NEW YORK (Reuters Health) - Physical-activity monitors (PAMs), which provide direct feedback to wearers on their daily activity levels, appear to be effective at increasing physical activity in adults, although the evidence is not strong, findings of a systematic review and meta-analysis suggest.
"PAM based interventions are safe and effectively increase physical activity and moderate to vigorous physical activity," Dr. Rasmus Tolstrup Larsen of the University of Copenhagen, Denmark, and colleagues write in The BMJ.
"Because of the certainty of evidence, future studies could change the overall estimates and are encouraged to investigate how PAMs can be used in combination with other interventions or how PAMs can be used to reduce sedentary time," they caution.
Previous studies of PAMs' effect on physical activity have been inconsistent, the researchers note. In their review of the literature, they identified a total of 121 randomized trials with a total of 16,743 participants (median age, 47 years). Many studies were done in healthy participants (47%), but some included people who were overweight (17%) and/or had cancer (12%).
The PAMs studied were electronic or mechanical, portable or wearable, and were powered by pedometers, accelerometers, or GPS.
At baseline, the overall median daily step count was 6,994, and the median BMI was 27.8 kg/m2. Across studies, PAM-based interventions demonstrated a moderate effect on physical activity (standardized mean difference, 0.42; 95% CI, 0.28 to 0.55) that corresponded to 1,235 daily steps in favor of the intervention (low-certainty evidence).
Additionally, PAMs produced a small effect on moderate-to-vigorous physical activity (SMD, 0.23; 95% CI, 0.16 to 0.30) that was equivalent to 48.5 weekly minutes also favoring the interventions (moderate-certainty evidence).
"This study shows that PAMs may be another tool we can use to help people move more for everyone's benefit," said Dr. Naomi Parrella, chief of Lifestyle Medicine at Rush University Medical Center, in Chicago, who wasn't involved in the study.
"And this is particularly important as we approach two years of the pandemic when many people have been less active, working from home, going out less and having less freedom of movement," she told Reuters Health by email.
Dr. Brian Cruickshank, a sports-medicine specialist at the Renaissance School of Medicine at Stony Brook University, New York, told Reuters Health by email that the increase in physical activity associated with a physical activity monitor would undoubtedly cause a positive effect on any given individual.
"It is widely accepted that increased physical activity has been shown to promote multiple improvements in health," said Dr.
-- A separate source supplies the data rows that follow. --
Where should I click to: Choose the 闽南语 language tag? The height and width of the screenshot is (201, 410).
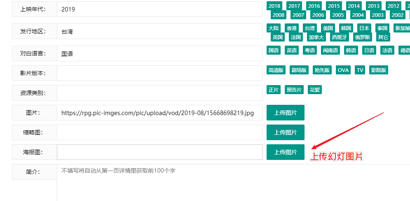point(330,50)
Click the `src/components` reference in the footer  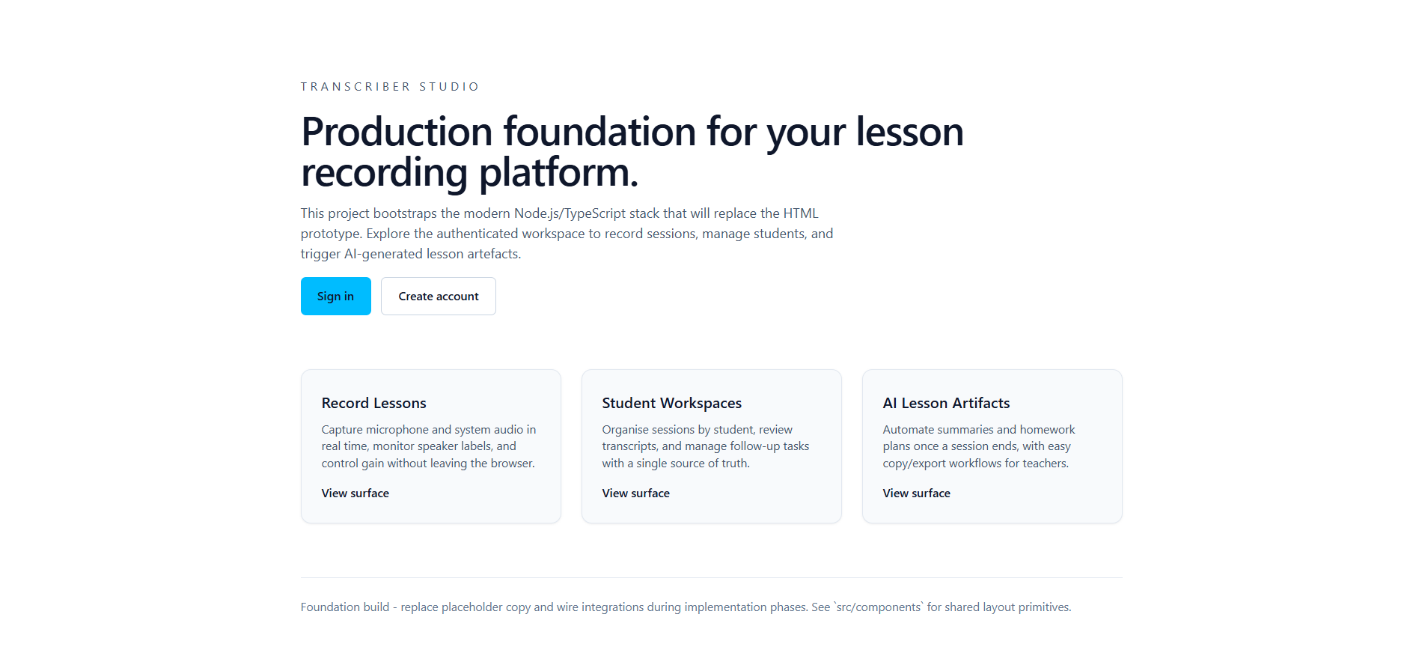click(x=879, y=607)
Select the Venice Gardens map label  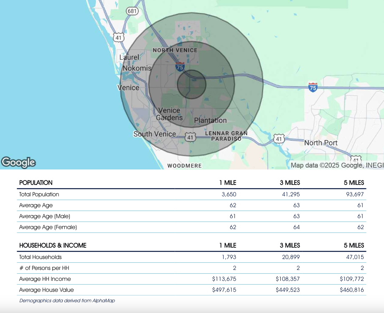pos(169,114)
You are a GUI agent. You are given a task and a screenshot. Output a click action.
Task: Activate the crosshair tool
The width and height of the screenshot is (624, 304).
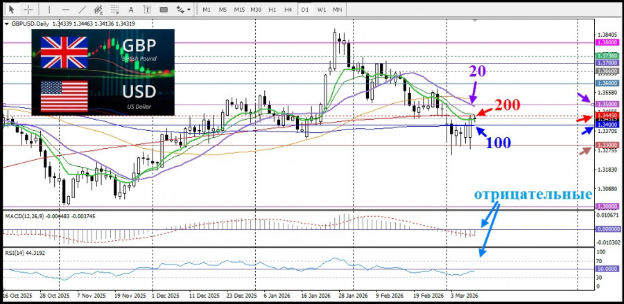click(28, 10)

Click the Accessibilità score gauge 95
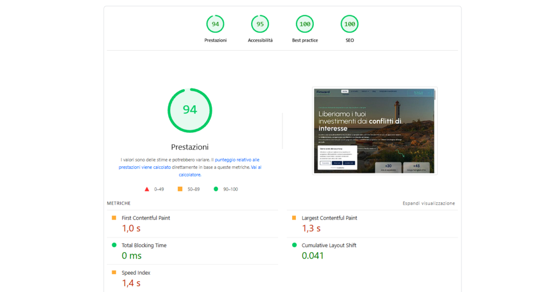click(260, 24)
Cruickshank, who wasn't involved in the research study. "We also know that it benefits mental health with improvements in sleep, boosting memory and brain function, and can help with depression and anxiety."
While Dr. Larsen and colleagues say the effects observed in the study were small to moderate, they are still likely to provide benefits at the individual level, explained Dr. Cruickshank. "If people are consistent with any form of increased physical activity and use this as more of a lifestyle change to become more active, those are the people that would see the most benefit."
He added that additional study may be needed to determine the effects of today's smartwatches on physical activity and other health metrics. "I believe this technology can be important in the future of how we study and monitor people's physical activity, but more research needs to be done with respect to this now very common piece of technology."
Jeffrey Lucchino, director of Sports Nutrition at the University of Pittsburgh Medical Center Sports Medicine, in Philadelphia, noted that physical activity monitors "can be a useful accountability and engagement tool to assist in motivation and awareness of certain metrics."
But Lucchino, who also wasn't involved in the study, cautioned that many wearables do not accurately measure caloric expenditure and suggested the devices may not be useful if used as a sole tool for monitoring weight-loss efforts.
The study had no commercial funding, and the researchers report no conflicts of interest.
Dr. Larsen was not available for comment by press time.